# Supplied records
BEGIN
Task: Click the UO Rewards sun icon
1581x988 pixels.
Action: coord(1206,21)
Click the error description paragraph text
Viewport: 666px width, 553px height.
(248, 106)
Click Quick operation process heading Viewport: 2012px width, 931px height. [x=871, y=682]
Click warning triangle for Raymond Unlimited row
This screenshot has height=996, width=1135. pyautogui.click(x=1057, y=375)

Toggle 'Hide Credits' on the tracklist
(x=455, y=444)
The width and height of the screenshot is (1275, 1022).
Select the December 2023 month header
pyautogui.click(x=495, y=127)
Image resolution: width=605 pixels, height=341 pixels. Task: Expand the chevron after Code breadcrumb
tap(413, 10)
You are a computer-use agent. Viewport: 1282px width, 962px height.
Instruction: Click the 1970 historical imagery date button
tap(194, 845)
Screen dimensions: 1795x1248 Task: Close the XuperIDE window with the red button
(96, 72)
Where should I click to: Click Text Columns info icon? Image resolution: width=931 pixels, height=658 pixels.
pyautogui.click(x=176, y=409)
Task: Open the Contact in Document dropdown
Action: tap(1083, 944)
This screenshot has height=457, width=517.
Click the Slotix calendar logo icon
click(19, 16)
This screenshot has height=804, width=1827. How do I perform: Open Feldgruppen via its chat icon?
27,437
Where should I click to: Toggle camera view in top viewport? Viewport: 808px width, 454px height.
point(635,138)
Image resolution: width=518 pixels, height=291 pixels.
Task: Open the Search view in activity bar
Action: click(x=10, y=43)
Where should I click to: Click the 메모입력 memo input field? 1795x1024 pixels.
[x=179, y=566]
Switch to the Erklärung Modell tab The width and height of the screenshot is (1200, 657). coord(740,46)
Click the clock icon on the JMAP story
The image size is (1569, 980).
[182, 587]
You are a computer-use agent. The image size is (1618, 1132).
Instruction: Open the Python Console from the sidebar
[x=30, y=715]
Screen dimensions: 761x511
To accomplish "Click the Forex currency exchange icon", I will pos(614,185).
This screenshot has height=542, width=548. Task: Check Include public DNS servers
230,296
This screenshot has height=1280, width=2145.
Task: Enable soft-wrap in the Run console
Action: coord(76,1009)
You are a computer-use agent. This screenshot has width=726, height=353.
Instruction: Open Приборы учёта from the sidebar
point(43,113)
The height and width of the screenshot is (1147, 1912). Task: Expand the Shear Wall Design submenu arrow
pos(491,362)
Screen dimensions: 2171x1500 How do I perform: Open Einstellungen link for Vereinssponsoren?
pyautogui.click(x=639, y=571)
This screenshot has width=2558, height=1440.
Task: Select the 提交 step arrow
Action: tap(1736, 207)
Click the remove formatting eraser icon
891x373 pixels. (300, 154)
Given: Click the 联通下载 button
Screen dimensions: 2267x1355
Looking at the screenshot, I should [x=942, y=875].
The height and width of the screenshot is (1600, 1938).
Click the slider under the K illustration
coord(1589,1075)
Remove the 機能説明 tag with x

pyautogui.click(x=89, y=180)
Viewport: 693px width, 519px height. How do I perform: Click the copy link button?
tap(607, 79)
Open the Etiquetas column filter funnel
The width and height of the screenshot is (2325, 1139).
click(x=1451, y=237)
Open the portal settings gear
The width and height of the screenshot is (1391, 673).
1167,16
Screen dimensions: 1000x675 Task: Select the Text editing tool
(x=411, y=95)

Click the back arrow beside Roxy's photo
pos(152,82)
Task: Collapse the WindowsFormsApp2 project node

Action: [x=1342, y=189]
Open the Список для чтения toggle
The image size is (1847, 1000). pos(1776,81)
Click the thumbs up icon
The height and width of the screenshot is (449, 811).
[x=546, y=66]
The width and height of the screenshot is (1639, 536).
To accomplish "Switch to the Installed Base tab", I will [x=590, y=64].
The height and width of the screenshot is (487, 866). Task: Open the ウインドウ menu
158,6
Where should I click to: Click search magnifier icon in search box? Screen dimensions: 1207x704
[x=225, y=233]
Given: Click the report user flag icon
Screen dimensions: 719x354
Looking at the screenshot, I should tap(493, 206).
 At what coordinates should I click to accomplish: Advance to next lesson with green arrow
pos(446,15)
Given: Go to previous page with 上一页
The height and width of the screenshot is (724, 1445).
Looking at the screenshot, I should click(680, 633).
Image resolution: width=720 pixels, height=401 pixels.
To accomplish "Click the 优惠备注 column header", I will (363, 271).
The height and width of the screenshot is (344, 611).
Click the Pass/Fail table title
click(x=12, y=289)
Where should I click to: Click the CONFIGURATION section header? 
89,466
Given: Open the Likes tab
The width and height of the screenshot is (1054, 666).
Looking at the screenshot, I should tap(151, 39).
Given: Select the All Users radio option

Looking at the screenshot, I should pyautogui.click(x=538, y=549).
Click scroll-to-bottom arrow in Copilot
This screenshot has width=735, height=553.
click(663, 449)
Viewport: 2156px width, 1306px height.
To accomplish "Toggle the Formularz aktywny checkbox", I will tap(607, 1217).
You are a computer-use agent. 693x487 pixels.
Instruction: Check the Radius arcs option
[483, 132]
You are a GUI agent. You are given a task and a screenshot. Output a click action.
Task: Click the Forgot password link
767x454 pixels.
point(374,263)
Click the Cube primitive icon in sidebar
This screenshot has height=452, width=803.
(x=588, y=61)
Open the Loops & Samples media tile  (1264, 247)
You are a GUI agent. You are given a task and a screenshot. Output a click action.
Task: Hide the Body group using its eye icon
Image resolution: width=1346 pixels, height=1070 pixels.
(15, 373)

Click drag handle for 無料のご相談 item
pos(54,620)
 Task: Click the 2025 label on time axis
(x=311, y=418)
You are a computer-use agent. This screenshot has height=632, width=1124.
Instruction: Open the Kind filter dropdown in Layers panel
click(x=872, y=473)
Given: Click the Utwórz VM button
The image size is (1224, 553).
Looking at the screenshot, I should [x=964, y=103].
END
# Your goal
Write out the records again so that each line matches the original exactly.

# Result
Task: Click the UO Rewards sun icon
1581x988 pixels.
Action: coord(1206,21)
Click the error description paragraph text
Viewport: 666px width, 553px height.
(248, 106)
Click Quick operation process heading Viewport: 2012px width, 931px height. [x=871, y=682]
Click warning triangle for Raymond Unlimited row
This screenshot has height=996, width=1135. pyautogui.click(x=1057, y=375)

Toggle 'Hide Credits' on the tracklist
(x=455, y=444)
The width and height of the screenshot is (1275, 1022).
Select the December 2023 month header
pyautogui.click(x=495, y=127)
Image resolution: width=605 pixels, height=341 pixels. Task: Expand the chevron after Code breadcrumb
tap(413, 10)
You are a computer-use agent. Viewport: 1282px width, 962px height.
Instruction: Click the 1970 historical imagery date button
tap(194, 845)
Screen dimensions: 1795x1248 Task: Close the XuperIDE window with the red button
(96, 72)
Where should I click to: Click Text Columns info icon? Image resolution: width=931 pixels, height=658 pixels.
pyautogui.click(x=176, y=409)
Task: Open the Contact in Document dropdown
Action: tap(1083, 944)
This screenshot has height=457, width=517.
Click the Slotix calendar logo icon
click(19, 16)
This screenshot has height=804, width=1827. How do I perform: Open Feldgruppen via its chat icon?
27,437
Where should I click to: Toggle camera view in top viewport? Viewport: 808px width, 454px height.
point(635,138)
Image resolution: width=518 pixels, height=291 pixels.
Task: Open the Search view in activity bar
Action: click(x=10, y=43)
Where should I click to: Click the 메모입력 memo input field? 1795x1024 pixels.
[x=179, y=566]
Switch to the Erklärung Modell tab The width and height of the screenshot is (1200, 657). coord(740,46)
Click the clock icon on the JMAP story
The image size is (1569, 980).
[182, 587]
You are a computer-use agent. The image size is (1618, 1132).
Instruction: Open the Python Console from the sidebar
[x=30, y=715]
Screen dimensions: 761x511
To accomplish "Click the Forex currency exchange icon", I will pos(614,185).
This screenshot has height=542, width=548. Task: Check Include public DNS servers
230,296
This screenshot has height=1280, width=2145.
Task: Enable soft-wrap in the Run console
Action: coord(76,1009)
You are a computer-use agent. This screenshot has width=726, height=353.
Instruction: Open Приборы учёта from the sidebar
point(43,113)
The height and width of the screenshot is (1147, 1912). Task: Expand the Shear Wall Design submenu arrow
pos(491,362)
Screen dimensions: 2171x1500 How do I perform: Open Einstellungen link for Vereinssponsoren?
pyautogui.click(x=639, y=571)
This screenshot has width=2558, height=1440.
Task: Select the 提交 step arrow
Action: tap(1736, 207)
Click the remove formatting eraser icon
891x373 pixels. (300, 154)
Given: Click the 联通下载 button
Screen dimensions: 2267x1355
Looking at the screenshot, I should [x=942, y=875].
The height and width of the screenshot is (1600, 1938).
Click the slider under the K illustration
coord(1589,1075)
Remove the 機能説明 tag with x

pyautogui.click(x=89, y=180)
Viewport: 693px width, 519px height. How do I perform: Click the copy link button?
tap(607, 79)
Open the Etiquetas column filter funnel
The width and height of the screenshot is (2325, 1139).
click(x=1451, y=237)
Open the portal settings gear
The width and height of the screenshot is (1391, 673).
1167,16
Screen dimensions: 1000x675 Task: Select the Text editing tool
(x=411, y=95)

Click the back arrow beside Roxy's photo
pos(152,82)
Task: Collapse the WindowsFormsApp2 project node

Action: [x=1342, y=189]
Open the Список для чтения toggle
The image size is (1847, 1000). pos(1776,81)
Click the thumbs up icon
The height and width of the screenshot is (449, 811).
[x=546, y=66]
The width and height of the screenshot is (1639, 536).
To accomplish "Switch to the Installed Base tab", I will [x=590, y=64].
The height and width of the screenshot is (487, 866). Task: Open the ウインドウ menu
158,6
Where should I click to: Click search magnifier icon in search box? Screen dimensions: 1207x704
[x=225, y=233]
Given: Click the report user flag icon
Screen dimensions: 719x354
Looking at the screenshot, I should tap(493, 206).
 At what coordinates should I click to accomplish: Advance to next lesson with green arrow
pos(446,15)
Given: Go to previous page with 上一页
The height and width of the screenshot is (724, 1445).
Looking at the screenshot, I should click(680, 633).
Image resolution: width=720 pixels, height=401 pixels.
To accomplish "Click the 优惠备注 column header", I will (363, 271).
The height and width of the screenshot is (344, 611).
Click the Pass/Fail table title
click(x=12, y=289)
Where should I click to: Click the CONFIGURATION section header? 
89,466
Given: Open the Likes tab
The width and height of the screenshot is (1054, 666).
Looking at the screenshot, I should tap(151, 39).
Given: Select the All Users radio option

Looking at the screenshot, I should pyautogui.click(x=538, y=549).
Click scroll-to-bottom arrow in Copilot
This screenshot has width=735, height=553.
click(663, 449)
Viewport: 2156px width, 1306px height.
To accomplish "Toggle the Formularz aktywny checkbox", I will tap(607, 1217).
You are a computer-use agent. 693x487 pixels.
Instruction: Check the Radius arcs option
[483, 132]
You are a GUI agent. You are given a task and a screenshot. Output a click action.
Task: Click the Forgot password link
767x454 pixels.
point(374,263)
Click the Cube primitive icon in sidebar
This screenshot has height=452, width=803.
(x=588, y=61)
Open the Loops & Samples media tile  (1264, 247)
You are a GUI agent. You are given a task and a screenshot. Output a click action.
Task: Hide the Body group using its eye icon
Image resolution: width=1346 pixels, height=1070 pixels.
(15, 373)

Click drag handle for 無料のご相談 item
pos(54,620)
 Task: Click the 2025 label on time axis
(x=311, y=418)
You are a computer-use agent. This screenshot has height=632, width=1124.
Instruction: Open the Kind filter dropdown in Layers panel
click(x=872, y=473)
Given: Click the Utwórz VM button
The image size is (1224, 553).
Looking at the screenshot, I should [x=964, y=103].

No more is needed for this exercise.